■ GIVEN INFORMATION ■
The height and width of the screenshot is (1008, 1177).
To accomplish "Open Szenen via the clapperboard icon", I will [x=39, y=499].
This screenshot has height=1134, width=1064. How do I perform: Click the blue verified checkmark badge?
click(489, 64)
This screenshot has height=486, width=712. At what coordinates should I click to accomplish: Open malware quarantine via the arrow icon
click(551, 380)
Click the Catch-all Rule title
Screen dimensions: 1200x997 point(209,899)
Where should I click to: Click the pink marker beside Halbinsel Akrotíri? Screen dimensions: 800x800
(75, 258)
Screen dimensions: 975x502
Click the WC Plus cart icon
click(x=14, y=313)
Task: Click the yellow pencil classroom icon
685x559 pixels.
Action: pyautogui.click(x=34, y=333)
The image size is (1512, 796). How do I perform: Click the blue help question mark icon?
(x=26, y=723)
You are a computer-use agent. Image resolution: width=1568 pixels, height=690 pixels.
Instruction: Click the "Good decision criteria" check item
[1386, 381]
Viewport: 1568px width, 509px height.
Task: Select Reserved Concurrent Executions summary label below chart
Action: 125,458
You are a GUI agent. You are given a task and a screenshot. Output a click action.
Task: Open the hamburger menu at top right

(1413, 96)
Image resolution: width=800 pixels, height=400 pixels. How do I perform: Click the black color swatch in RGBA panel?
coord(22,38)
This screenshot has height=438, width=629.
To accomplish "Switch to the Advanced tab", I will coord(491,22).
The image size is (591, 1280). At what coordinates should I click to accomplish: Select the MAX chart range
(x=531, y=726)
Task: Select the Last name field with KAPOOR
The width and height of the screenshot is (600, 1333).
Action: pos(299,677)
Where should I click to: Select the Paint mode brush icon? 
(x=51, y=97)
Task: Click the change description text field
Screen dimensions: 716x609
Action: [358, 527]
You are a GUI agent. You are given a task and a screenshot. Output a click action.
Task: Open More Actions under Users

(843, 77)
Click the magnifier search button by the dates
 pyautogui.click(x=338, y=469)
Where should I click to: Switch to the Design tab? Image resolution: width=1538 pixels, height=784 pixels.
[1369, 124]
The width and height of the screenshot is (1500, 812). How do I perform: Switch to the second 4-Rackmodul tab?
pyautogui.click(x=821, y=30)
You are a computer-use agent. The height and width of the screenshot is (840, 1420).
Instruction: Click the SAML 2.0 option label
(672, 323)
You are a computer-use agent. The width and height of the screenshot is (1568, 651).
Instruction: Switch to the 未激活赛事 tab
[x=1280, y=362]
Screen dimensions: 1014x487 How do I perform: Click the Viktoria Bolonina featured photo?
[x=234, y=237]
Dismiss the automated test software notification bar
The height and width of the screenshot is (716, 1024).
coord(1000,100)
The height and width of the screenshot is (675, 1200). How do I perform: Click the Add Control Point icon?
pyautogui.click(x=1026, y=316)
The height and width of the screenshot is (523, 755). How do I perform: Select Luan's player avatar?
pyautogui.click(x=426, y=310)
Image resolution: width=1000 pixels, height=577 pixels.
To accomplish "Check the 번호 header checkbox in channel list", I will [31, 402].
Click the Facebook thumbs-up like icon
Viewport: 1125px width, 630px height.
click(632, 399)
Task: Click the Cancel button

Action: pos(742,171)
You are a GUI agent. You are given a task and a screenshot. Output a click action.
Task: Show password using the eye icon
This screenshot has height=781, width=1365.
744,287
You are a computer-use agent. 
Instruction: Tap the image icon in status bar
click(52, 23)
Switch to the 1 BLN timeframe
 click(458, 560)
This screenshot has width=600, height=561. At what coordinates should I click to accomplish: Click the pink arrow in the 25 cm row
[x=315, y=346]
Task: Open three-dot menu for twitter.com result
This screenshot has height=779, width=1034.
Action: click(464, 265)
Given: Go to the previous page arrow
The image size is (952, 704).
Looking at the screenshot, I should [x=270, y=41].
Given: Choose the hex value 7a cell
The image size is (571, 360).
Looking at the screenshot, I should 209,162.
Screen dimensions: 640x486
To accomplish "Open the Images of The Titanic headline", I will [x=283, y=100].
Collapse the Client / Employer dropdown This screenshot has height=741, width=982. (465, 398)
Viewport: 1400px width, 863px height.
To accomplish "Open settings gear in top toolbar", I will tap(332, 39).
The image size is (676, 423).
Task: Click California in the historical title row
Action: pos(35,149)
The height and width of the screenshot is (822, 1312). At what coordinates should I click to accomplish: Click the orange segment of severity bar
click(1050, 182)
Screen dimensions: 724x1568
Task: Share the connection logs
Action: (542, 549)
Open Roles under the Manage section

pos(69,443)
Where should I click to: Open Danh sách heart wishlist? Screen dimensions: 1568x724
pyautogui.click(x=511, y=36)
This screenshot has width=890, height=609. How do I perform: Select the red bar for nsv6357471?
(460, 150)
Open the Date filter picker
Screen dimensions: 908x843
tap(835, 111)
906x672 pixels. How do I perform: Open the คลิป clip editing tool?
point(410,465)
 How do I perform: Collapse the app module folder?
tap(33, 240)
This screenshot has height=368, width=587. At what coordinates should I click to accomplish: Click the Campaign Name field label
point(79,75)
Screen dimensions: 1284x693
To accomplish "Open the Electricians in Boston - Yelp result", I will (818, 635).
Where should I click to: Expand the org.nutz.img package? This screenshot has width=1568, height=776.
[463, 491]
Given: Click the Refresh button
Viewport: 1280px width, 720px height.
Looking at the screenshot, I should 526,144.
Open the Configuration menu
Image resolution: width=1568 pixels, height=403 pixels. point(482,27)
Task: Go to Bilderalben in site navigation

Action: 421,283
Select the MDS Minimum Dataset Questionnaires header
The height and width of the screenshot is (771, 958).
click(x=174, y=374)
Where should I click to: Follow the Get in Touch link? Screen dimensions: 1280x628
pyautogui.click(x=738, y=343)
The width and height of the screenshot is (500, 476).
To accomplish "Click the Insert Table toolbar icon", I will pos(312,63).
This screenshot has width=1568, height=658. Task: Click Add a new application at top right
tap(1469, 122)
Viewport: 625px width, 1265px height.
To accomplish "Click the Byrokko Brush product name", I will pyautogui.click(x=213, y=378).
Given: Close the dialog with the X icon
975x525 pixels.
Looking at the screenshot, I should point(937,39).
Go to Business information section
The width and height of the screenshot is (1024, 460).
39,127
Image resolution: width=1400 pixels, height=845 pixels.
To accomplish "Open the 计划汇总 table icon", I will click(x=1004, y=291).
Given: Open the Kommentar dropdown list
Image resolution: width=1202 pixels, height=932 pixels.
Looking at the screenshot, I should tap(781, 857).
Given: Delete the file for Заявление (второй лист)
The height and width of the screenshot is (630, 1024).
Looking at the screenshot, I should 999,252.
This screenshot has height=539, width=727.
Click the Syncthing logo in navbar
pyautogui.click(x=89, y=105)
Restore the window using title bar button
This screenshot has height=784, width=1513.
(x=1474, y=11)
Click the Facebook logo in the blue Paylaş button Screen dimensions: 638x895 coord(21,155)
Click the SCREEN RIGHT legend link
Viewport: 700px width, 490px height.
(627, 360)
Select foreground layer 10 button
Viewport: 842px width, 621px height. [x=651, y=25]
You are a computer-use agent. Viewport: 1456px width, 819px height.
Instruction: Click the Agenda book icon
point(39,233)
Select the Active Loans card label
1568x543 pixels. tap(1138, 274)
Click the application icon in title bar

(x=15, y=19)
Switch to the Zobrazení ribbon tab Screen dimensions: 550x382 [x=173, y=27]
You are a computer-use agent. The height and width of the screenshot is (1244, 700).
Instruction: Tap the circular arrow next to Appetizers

■ ABOUT THIS EXERCISE ■
Copy, from the data above, every line where the word "with" appears.

■ TASK RESPONSE ■
Task: Select the Last name field with KAPOOR
Given: Close the dialog with the X icon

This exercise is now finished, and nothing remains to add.